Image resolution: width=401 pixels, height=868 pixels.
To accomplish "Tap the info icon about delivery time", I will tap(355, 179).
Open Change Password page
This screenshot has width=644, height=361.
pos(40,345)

______

__EXERCISE DIRECTIONS__. The task calls for each record to be returned verbatim.

__ANSWER BOX__.
Image resolution: width=401 pixels, height=868 pixels.
To accomplish "Tap the info icon about delivery time", I will tap(355, 179).
Open Change Password page
This screenshot has width=644, height=361.
pos(40,345)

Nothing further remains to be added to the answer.